From 1986 to 1990 I was still using the LoKnoPlay materials for my beginning private students, but had already composed about twenty five pieces of my own for a beginners packet. I made out a star sheet and a table of contents page and packaged them in a folder for sale. I used it for my Cochise College class piano. In 1989 I decided to go back to school, the University of Arizona, in Tucson, and get a masters in music composition. Daniel Asia thought my harmonic style had gone too lame and wouldn't accept me. Dr. Johnson thought I would make a good graduate student, but maybe concentrating in music education. Dr. Fitch, and especially Dr. Steven Hedden, got me headed in the right direction. I studied all aspects of Music; piano with Rex Woods and Dr. Billie Raye Erlings, played in the opera orchestra two summers, studied historical, philosophical, and psychological foundations of music education. Took classes in administrative techniques, conducted scientific music research with Dr. Steven Hedden, studied violin with Dr. John Ferrell, the Music of Mozart with Dr. James Anthony, and Twentieth Century Music with, yes, with my old buddy, Daniel Asia. Dan had two parts to the final exam. If one got a high enough score on the first one, one did not have to take the second one. I missed half of the classes because I was commuting from Sierra Vista to Tucson every Thursday, but still only had to take the first final, and received a very high "A" in his class. No minor achievement. I watched a Doctoral candidate, who was almost in tears, argue about his failing grade from Daniel Asia. Professor Asia was explaining to him that he thought his arguments in defense of his last paper were specious. He had great grades in everything else, but Roger Sessions, Paul Hindemith, William Schuman, Elliot Carter, Morton Subotnik, Luciano Berio, Arnold Schoenberg, Bela Bartok, Igor Stravinsky, Xenakis, Pendereski, Crumb, and Olivier Messiaen took him down, down, down.

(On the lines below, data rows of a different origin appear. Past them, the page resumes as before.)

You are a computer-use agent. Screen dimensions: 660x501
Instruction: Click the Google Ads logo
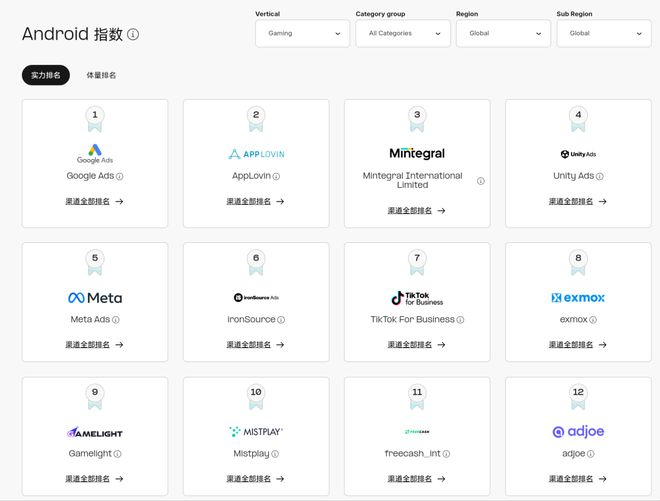pyautogui.click(x=95, y=154)
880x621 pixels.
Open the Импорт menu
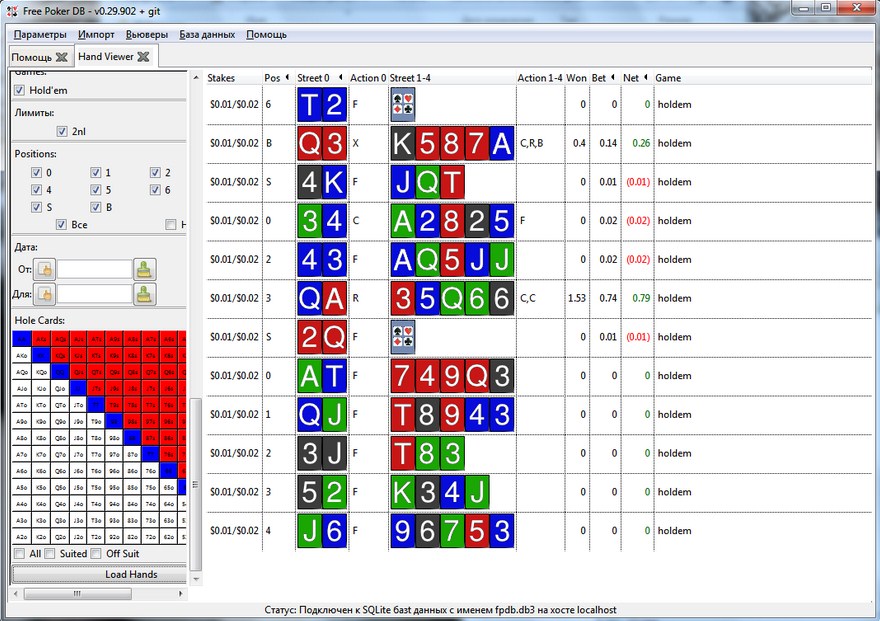tap(97, 33)
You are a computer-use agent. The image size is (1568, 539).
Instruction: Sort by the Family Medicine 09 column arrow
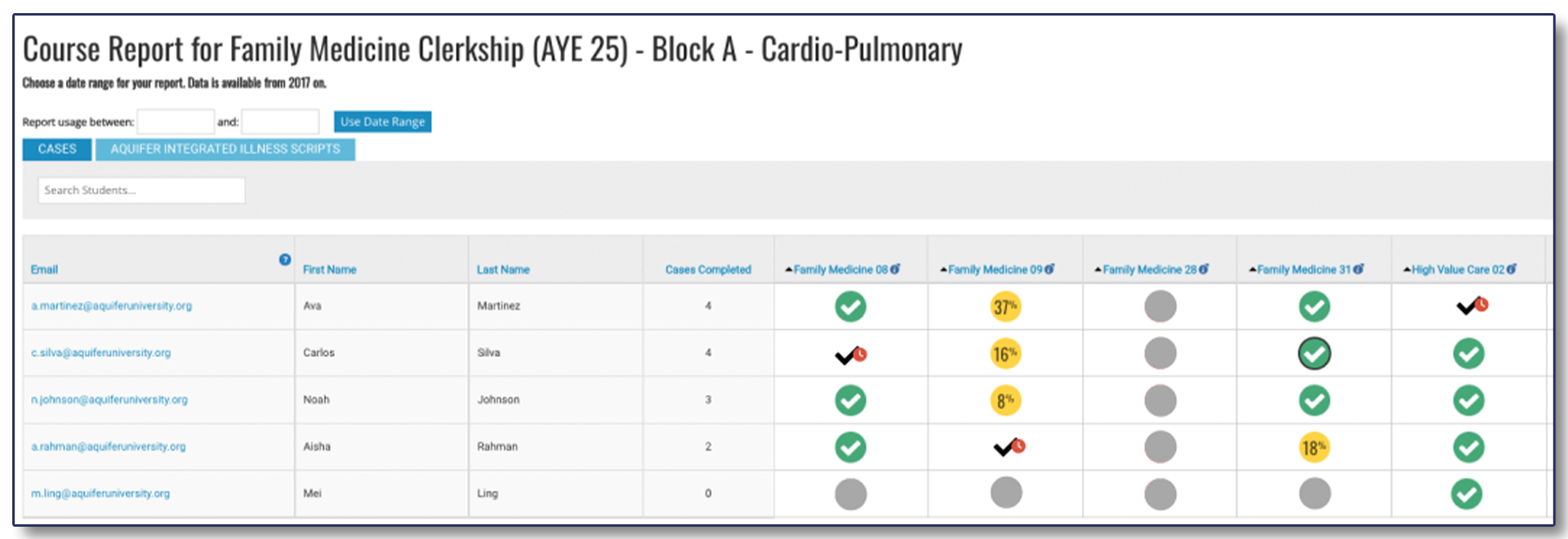click(x=943, y=270)
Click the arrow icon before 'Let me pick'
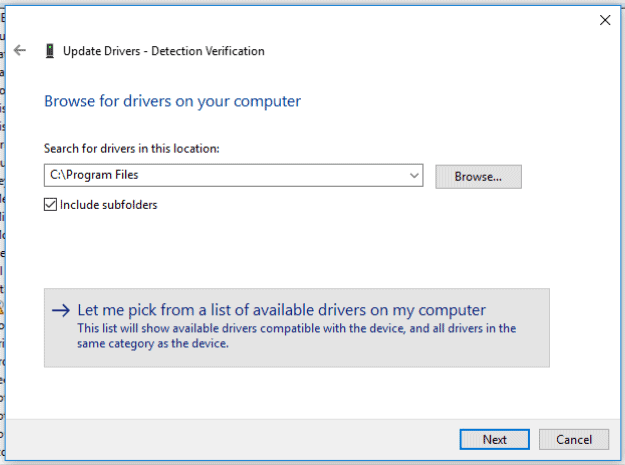This screenshot has height=465, width=625. point(61,310)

Well, one cannot get a master of music degree without a master's project or thesis. Now we're getting to the crux of this article. I decided I would take advantage of this opportunity to produce my Black Ivory Piano Method, Book One. So, as you can see, I had to come up with a Master's project proposal, do a ton of research, create my own method book based on the results of that research, and defend it before a committee of my professors. This took about a year(1991-1992). I created a tool, or set of criteria, for examining all of the beginning method books I could possibly find. I also created a questionnaire from this tool which was mailed out to many nationally certified private piano teachers. After carefully gleaning every good thing I could find from such methods as Robert Pace, James Bastien, Schaum, Gillock, Glover, Noona, Palmer, Clark, and many, many more, I began creating my own book. Since I was the local chairman of the Arizona Study Program, I incorporated all of the theory and technique that was required for level one into my book as well. I taught piano for about five years at Sierra Vista Piano and Organ, later renamed Music Max, so I had access to many of the method books I needed as well as comments on the methods by the very experienced owners of the store, Ludy Pokrant, and Maxine Sullivan. Leonard Bernstein once commented that writing easy music was hard. He may have also been the one who said, when commenting on the melodies of Schubert, there is a difference between simple music and simple minded music! I miss Lenny, what a brilliant man. He was a great communicator.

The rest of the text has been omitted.